Task to complete —
Write what comes next in the passage about Stephen Batchelor and the art of solitude, starting right after its final sentence.

Source text —
'''
Buddhist writer and scholar Stephen Batchelor offered the above reflection in a recent conversation with On Being host Krista Tippett. The episode is titled Finding Ease in Aloneness, and it centers on how the present situation is forcing us all to work out the difference between isolation and loneliness or solitude.

Hailed as a "beautiful literary collage", The Art of Solitude is Batchelor's new book, and it teaches how to approach solitude as a graceful and life-giving practice. Among the wealth of wisdom shared in The Art of Solitude's pages, Batchelor defines the concept of being alone with yourself as... "Just being in your own company, and not only being OK with that, but also, recognizing that this is the source — this place of just settling is the place you find yourself, for example, if you’re a poet or a painter — that’s where your ideas begin. That’s where your imagination, your creativity, all start to, as it were, be germinated and then find form." 

A host of possibilities open up when we look at this chapter of self isolation as an art form to practice and sculpt, rather than as a sentence to serve out. Along the water here in Palm Beach there are countless cues to be taken from the ocean. Despite its still vacant shores, the surf swirls, the sea beams back blue and the show truly does go on. That nuance makes its imprint, reminding us to keep practicing our art. As we head into summertime, here's some inspiration for doing so?
'''
Collected data —
'''
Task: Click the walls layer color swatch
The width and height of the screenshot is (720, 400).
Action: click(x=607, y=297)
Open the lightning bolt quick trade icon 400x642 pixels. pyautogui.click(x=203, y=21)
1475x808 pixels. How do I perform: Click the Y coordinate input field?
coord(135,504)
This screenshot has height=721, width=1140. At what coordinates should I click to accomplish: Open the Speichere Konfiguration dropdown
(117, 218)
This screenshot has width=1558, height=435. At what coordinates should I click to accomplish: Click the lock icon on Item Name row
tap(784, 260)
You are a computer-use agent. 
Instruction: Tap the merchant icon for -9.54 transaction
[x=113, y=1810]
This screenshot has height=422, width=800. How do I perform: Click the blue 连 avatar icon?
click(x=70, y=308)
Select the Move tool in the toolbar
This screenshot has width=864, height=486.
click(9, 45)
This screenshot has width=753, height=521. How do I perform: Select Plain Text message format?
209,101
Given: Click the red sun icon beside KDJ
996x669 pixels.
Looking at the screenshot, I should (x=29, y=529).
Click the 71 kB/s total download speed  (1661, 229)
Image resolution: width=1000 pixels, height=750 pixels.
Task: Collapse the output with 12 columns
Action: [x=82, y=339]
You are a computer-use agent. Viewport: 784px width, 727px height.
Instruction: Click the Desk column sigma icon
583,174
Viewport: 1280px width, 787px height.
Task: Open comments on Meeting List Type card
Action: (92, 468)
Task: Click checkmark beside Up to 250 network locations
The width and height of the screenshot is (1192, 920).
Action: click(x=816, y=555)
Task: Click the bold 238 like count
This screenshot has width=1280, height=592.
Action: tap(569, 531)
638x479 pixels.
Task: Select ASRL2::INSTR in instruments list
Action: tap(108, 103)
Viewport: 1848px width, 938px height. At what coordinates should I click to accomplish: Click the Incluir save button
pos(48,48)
'''
Response —
"It's always been in between the things that I thought I was doing that the real work is happening."

Since its broadcast debut on PBS in 2001, over 100 artists have been featured in ART21's flagship series. Each episode features a different artist and unpacks the inspiration, vision, and techniques behind their processes. What a delight to watch William Kentridge in the moment, at play in his studio in this recent episode. The uncontrived integrity of his work is a timely reminder of the impact of making space for wonder and embracing gradualness as a practice.



"Be someone you've never been."

IN-Q is an award-winning poet, and multi-platinum songwriter. His work leaps from the page and is best sampled through his own spoken word. Like many artists, he writes to entertain, inspire, and challenge his audiences to look deeper into the human experience and ask questions about themselves, their environment, and the world at large. Here's a clip of IN-Q performing his Poem About Saying Yes...  IN-Q (also known as Adam Schmalholz) is a National Poetry Slam champion and the first spoken word artist to perform with Cirque Du Soleil, recently he sat down for this timely conversation with Elena Brower on her Practice You podcast. In their chat the artist reads from his new book of poetry entitled, INQUIRE WITHIN. Listening to IN-Q read his verse (which he does in this conversation) is transformative to say the least. Stream IN-Q's Practice You conversation here.



"Someday, if she finds herself in isolation and I am not there, she will have her own songs and some courage based in these walks."

Megan Craig is an associate professor of philosophy and art at the State University of New York, Stony Brook.The Courage to Be Alone was published earlier this month in the New York Times, and its an essay that merits endless sharing as (together) we continue to learn to be alone...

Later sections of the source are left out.